SalemNews.com, Salem, MA

Local News

December 21, 2009

A look at 40B after 40 years

Towns still lag on affordable housing

Forty years after passage of Massachusetts' 40B affordable housing law, supporters can point to some 56,000 new homes and apartments for people with moderate incomes. A lot of them might not have been built without what is sometimes called the anti-snob zoning law.

But while the oft-maligned law has been effective in creating housing for people of moderate means, it has failed to meet one of the major goals that prompted its passage.

As a tool to promote diversity in housing, 40B has had negligible impact.

The North Shore's small towns and suburbs remain almost exclusively white and well-to-do, while their less prosperous neighboring cities have provided nearly all the affordable housing that has been created locally in the past four decades.

For example, in 1972, three years after passage of the law, just 3.2 percent of the housing in Salem was deemed affordable (that is, within reach of people earning no more than 80 percent of the median income in Essex County).

This year, Salem, which had the second-lowest household income on the North Shore in the 2000 census, has the highest rate of affordable housing in the region, 12.85 percent. Similar advances have occurred in Beverly, Peabody and Danvers.

At the other end of the map, geographically and financially, Boxford residents enjoyed the highest household incomes on the 2000 Census, $113,212. Yet in 40 years, its stock of affordable housing has grown at a glacial pace and still hasn't hit even 1 percent.

In Middleton, which experienced an explosion in construction of high-end homes in the past five years, the percentage of affordable housing has actually declined in the past 12 years.

To some extent, the outcome may have been inevitable, said Aaron Gornstein, executive director of the Citizens' Housing and Planning Association, which lobbies for affordable housing.

While he believes affluent communities have made progress, "the cities are always going to shoulder a disproportionate share of the burden," Gornstein said.

The pattern on the North Shore isn't unique, he added. "We see it in other regions, too."

Chapter 40B was enacted in part as a response to the federal Fair Housing Act of 1968, which was itself a product of the racial strife that engulfed America in the 1960s. With school integration under way, lawmakers sought to end discriminatory housing practices.

> DATA LISTING:
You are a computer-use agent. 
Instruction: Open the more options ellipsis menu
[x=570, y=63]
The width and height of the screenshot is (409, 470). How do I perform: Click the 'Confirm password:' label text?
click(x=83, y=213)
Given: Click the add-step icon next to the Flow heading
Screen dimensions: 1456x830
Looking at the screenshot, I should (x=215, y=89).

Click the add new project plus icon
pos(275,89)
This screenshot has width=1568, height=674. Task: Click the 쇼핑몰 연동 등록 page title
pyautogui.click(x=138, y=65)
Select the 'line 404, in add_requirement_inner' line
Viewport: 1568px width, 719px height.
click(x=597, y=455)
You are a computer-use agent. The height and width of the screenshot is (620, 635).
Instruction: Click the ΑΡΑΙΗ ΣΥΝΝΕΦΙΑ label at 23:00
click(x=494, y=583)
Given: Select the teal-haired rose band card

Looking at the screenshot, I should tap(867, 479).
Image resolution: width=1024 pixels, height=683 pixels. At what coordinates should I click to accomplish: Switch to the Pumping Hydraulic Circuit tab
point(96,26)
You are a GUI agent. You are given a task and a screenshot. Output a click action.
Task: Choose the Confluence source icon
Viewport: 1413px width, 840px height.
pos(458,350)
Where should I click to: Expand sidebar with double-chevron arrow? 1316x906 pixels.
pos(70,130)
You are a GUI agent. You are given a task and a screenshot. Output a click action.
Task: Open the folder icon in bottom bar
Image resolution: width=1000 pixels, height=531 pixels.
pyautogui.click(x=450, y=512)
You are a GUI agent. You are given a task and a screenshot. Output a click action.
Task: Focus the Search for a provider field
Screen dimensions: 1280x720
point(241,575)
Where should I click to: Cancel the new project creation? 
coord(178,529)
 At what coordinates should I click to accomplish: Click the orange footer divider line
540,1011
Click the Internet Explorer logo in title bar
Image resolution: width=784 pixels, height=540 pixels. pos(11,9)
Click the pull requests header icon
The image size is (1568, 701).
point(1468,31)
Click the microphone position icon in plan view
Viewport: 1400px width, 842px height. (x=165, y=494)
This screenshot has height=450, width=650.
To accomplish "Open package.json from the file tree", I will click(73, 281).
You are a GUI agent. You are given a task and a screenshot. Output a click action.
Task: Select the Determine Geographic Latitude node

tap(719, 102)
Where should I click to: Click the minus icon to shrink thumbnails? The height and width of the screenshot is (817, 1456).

> REQUIRED TASK A:
According to the article on the 40B housing law, what percentage of Salem's housing is affordable this year?
> REQUIRED TASK B:
Reproduce everything in the article on the 40B housing law from "At the other" down to "for affordable housing.".
The records are separate material with no connection to the article on the 40B housing law.

> FINAL ANSWER A:
12.85 percent

> FINAL ANSWER B:
At the other end of the map, geographically and financially, Boxford residents enjoyed the highest household incomes on the 2000 Census, $113,212. Yet in 40 years, its stock of affordable housing has grown at a glacial pace and still hasn't hit even 1 percent.

In Middleton, which experienced an explosion in construction of high-end homes in the past five years, the percentage of affordable housing has actually declined in the past 12 years.

To some extent, the outcome may have been inevitable, said Aaron Gornstein, executive director of the Citizens' Housing and Planning Association, which lobbies for affordable housing.